## Stated exercise
Extract, word for word, the lines of the records that run from the line containing "Where should I" through the end of the records. Leave the pictures out of your answer.

═══ Dataset extract

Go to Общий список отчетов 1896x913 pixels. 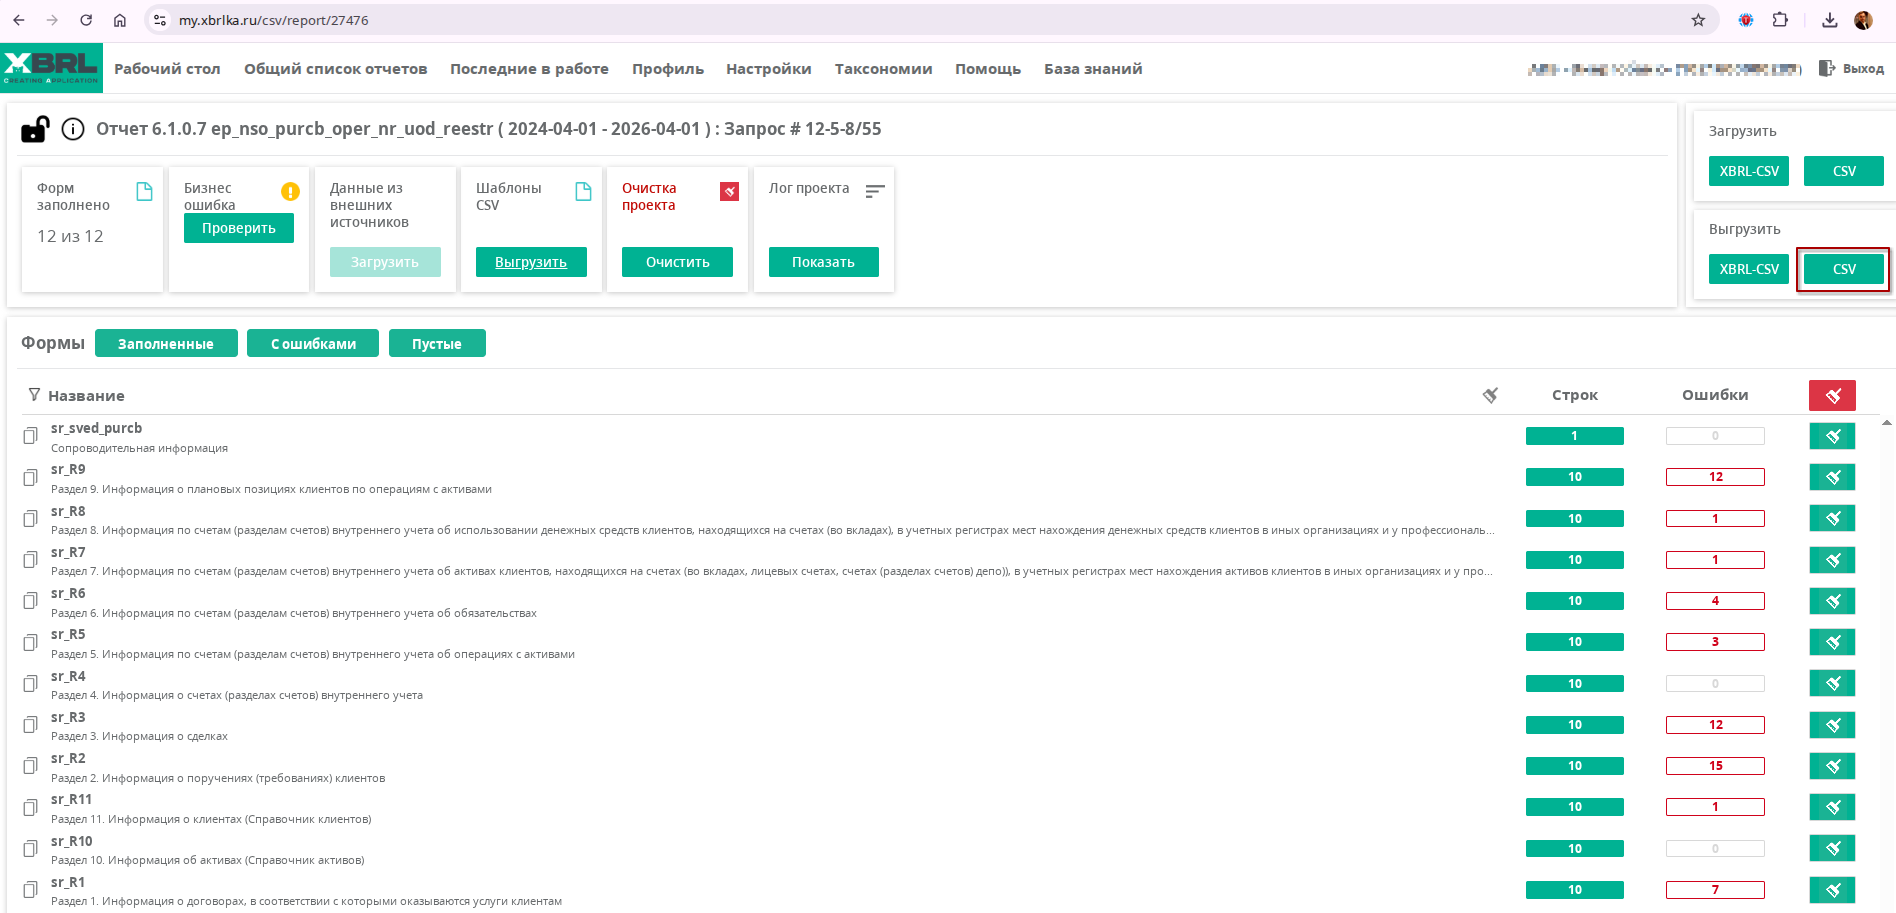(x=335, y=69)
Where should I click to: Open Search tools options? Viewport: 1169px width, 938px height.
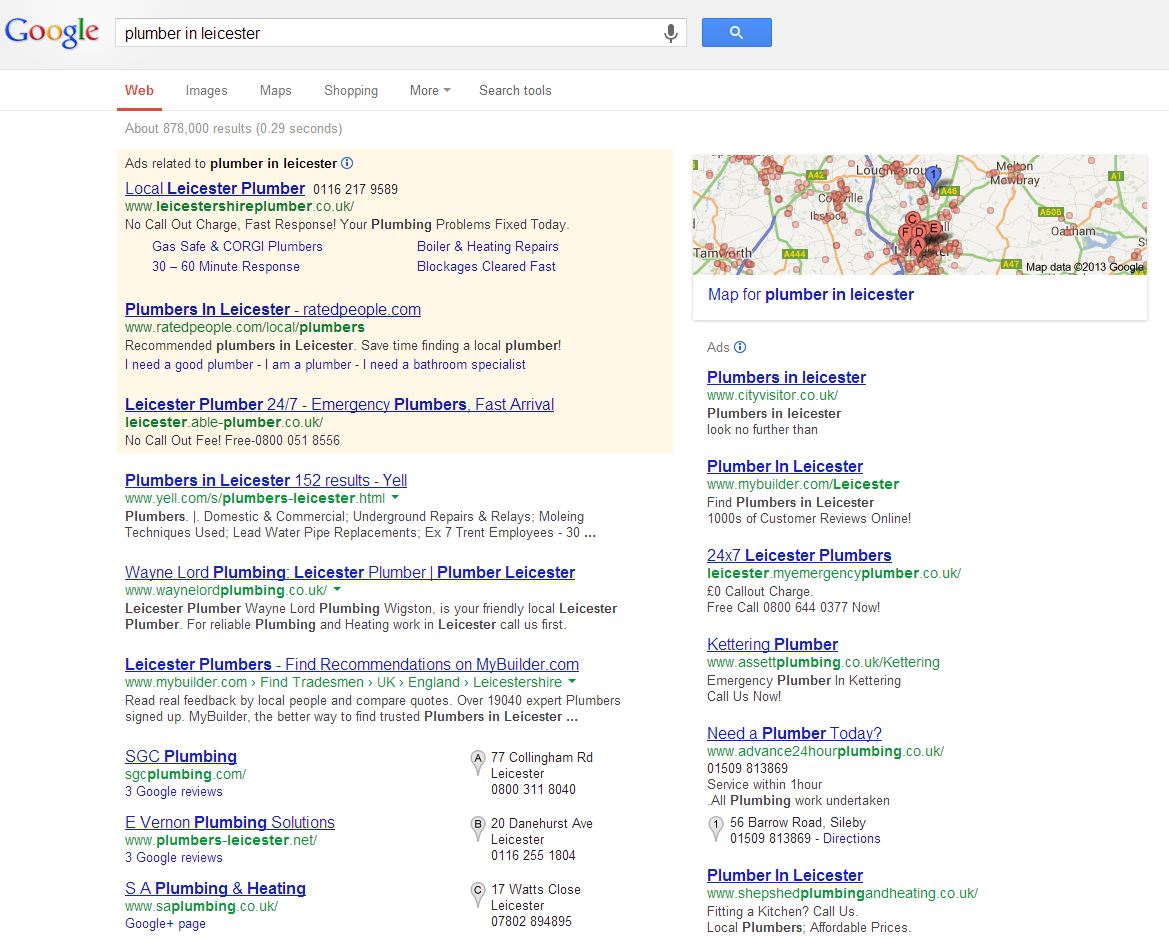(515, 90)
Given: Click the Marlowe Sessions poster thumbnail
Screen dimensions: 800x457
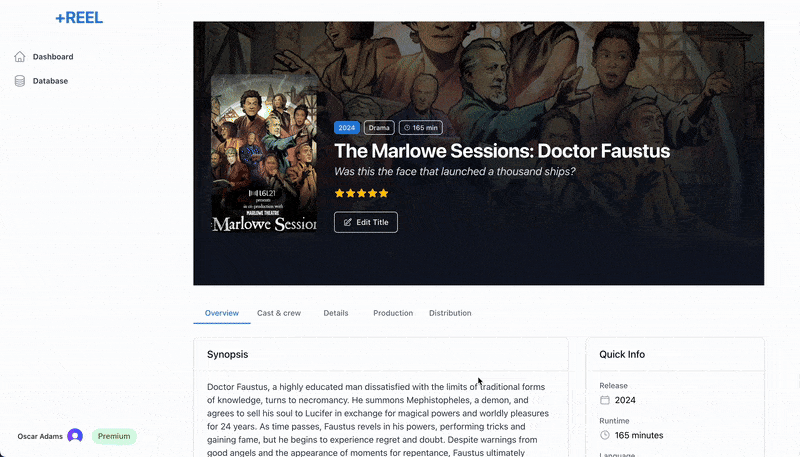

══════

## Right answer
Where should I click to: Open Search tools options? Viewport: 1169px width, 938px height.
(515, 90)
Given: Click the Marlowe Sessions poster thumbnail
Screen dimensions: 800x457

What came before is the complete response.